*YOUR INSTRUCTIONS*
Output every line below as it stands, dropping only the images.

────────────────────

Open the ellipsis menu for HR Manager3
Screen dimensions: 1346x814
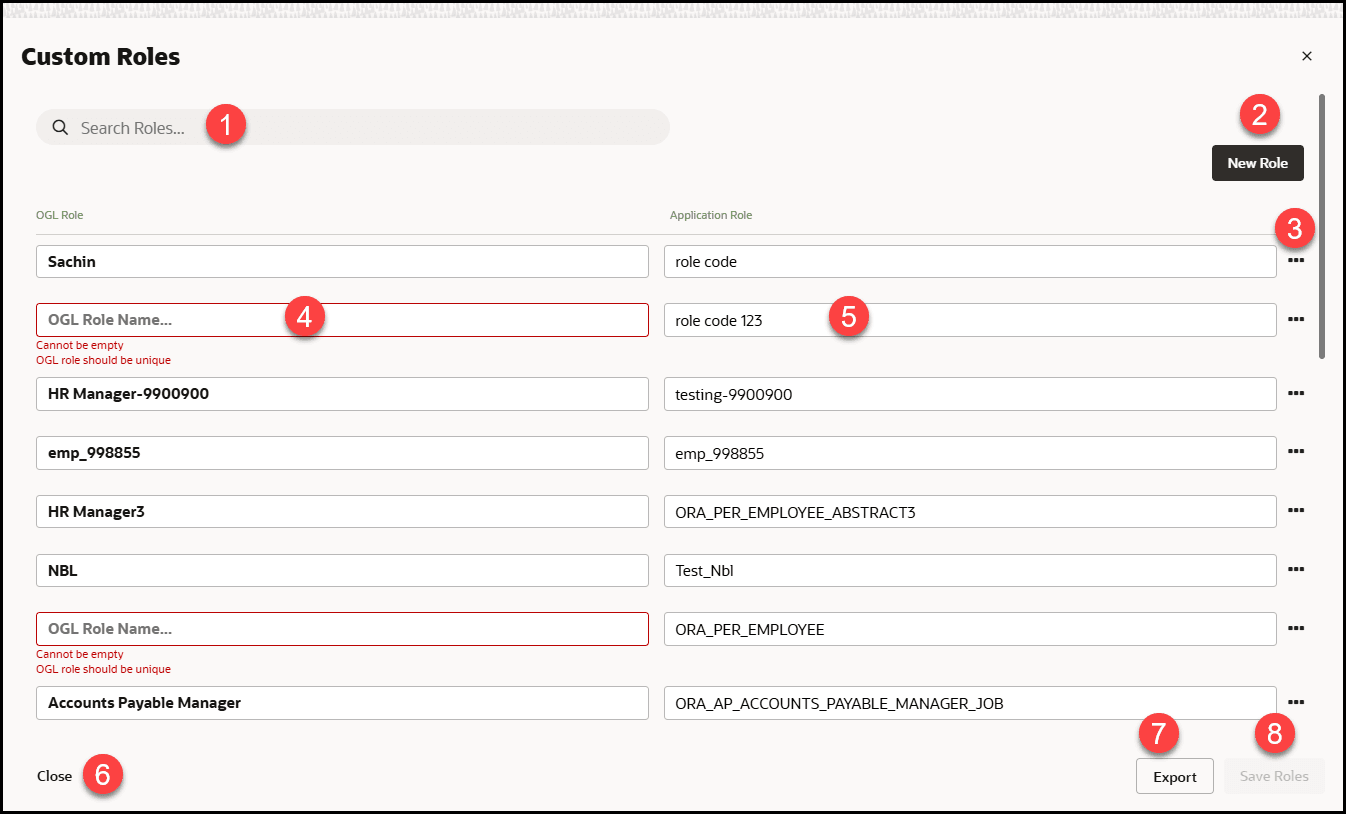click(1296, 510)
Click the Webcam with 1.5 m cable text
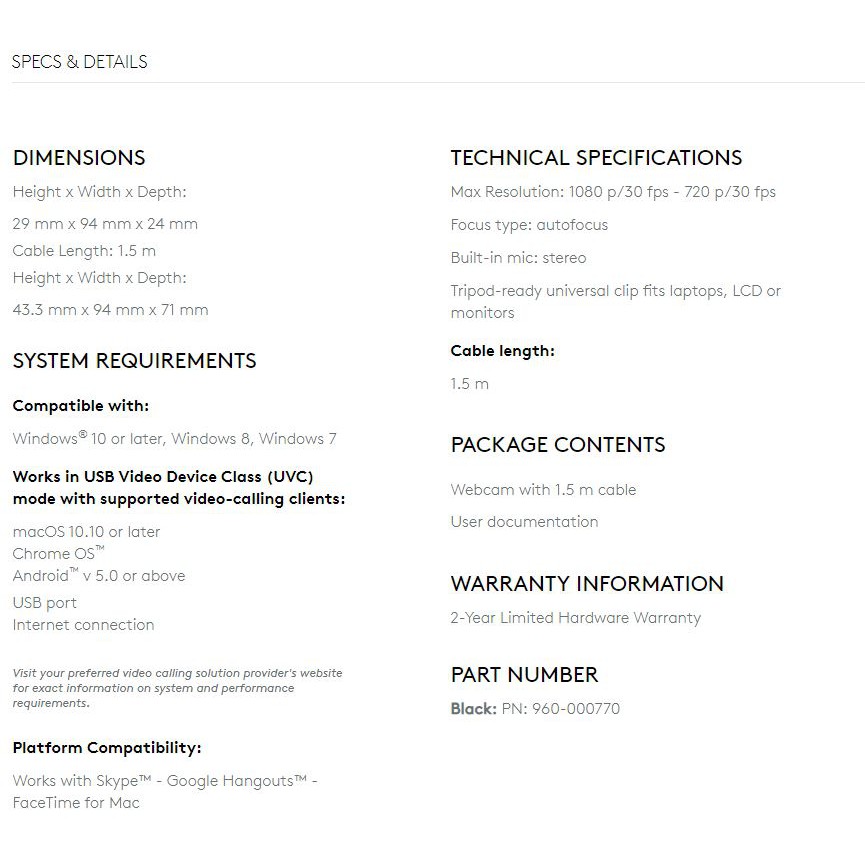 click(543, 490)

────────────────────

*ANSWER TO THE PROBLEM*
Open the ellipsis menu for HR Manager3
Screen dimensions: 1346x814
click(1296, 510)
Click the Webcam with 1.5 m cable text
 click(543, 490)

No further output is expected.